PROBLEM DETAILS -
Locate the string "table" throughout the material and copy every line in which it occurs.
--- INPUT FOR THIS TASK Enclosed Below ---
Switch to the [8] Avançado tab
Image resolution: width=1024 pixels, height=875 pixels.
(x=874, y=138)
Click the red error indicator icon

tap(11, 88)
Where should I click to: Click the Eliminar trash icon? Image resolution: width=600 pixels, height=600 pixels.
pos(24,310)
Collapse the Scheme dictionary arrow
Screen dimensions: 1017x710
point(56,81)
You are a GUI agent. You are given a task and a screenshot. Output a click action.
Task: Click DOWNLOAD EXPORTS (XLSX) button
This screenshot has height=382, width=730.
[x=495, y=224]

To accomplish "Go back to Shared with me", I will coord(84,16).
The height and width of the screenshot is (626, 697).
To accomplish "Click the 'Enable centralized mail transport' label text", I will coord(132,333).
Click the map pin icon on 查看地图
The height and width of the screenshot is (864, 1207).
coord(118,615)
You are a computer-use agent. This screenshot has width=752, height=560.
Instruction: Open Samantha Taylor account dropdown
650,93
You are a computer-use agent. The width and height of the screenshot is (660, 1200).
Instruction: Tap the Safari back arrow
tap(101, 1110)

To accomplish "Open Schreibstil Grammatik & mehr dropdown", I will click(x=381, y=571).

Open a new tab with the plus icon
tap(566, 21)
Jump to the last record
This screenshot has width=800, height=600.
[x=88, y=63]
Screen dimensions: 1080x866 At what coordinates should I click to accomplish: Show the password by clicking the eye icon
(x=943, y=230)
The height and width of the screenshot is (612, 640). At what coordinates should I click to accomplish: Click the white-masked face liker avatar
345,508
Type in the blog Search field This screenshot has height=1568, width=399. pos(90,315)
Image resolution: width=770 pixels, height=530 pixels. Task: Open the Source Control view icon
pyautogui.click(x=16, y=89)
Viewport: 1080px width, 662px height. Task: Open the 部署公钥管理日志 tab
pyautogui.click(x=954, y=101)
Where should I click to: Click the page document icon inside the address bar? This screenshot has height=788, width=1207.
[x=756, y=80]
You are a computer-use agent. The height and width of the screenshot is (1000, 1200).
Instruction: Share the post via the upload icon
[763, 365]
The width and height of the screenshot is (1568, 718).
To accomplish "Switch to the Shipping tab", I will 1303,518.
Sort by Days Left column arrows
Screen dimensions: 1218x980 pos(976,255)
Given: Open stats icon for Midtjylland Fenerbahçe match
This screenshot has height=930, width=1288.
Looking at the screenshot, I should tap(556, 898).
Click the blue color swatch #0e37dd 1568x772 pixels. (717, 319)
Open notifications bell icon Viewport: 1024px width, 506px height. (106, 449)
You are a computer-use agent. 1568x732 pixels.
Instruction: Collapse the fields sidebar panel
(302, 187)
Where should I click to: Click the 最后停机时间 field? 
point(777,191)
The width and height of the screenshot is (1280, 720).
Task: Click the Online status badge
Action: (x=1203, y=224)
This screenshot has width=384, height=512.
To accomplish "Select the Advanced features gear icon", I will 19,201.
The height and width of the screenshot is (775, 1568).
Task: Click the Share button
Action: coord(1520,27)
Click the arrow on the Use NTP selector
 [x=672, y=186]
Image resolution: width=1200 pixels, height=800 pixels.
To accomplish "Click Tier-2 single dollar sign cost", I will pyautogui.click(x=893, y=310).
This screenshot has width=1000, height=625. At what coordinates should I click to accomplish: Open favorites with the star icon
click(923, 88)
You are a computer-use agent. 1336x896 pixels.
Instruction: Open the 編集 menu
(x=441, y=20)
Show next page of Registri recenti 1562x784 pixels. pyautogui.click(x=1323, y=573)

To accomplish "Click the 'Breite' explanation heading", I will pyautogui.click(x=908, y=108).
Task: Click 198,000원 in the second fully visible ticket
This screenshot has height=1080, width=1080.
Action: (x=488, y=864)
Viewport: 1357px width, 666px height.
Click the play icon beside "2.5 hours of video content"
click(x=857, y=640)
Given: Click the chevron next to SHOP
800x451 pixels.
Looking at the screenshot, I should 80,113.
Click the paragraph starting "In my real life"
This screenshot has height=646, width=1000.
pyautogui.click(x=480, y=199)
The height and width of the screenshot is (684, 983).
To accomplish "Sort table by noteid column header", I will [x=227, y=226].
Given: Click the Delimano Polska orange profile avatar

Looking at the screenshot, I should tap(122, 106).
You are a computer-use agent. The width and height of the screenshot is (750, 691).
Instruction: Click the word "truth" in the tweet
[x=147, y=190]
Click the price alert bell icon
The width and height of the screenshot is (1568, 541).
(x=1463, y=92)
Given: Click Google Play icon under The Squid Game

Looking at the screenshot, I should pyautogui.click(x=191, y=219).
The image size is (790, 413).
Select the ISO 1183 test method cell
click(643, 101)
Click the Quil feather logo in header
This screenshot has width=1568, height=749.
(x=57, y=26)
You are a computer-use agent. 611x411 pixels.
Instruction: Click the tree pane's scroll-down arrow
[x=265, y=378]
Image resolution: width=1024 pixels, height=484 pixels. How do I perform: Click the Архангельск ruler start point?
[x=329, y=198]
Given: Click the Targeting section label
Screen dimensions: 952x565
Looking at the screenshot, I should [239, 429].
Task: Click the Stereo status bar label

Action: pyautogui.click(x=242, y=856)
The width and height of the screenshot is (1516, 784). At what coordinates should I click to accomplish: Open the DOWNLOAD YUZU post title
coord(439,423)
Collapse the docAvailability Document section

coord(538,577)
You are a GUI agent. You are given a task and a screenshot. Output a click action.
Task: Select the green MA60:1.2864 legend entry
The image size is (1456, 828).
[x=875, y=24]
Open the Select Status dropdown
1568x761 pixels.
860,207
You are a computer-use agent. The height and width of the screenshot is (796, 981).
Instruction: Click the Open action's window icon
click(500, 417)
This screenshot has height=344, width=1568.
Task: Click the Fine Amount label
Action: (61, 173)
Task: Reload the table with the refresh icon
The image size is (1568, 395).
--- End of Enclosed INPUT FOR THIS TASK ---
EXERCISE ANSWER -
To accomplish "Sort table by noteid column header", I will [x=227, y=226].
Task: Reload the table with the refresh icon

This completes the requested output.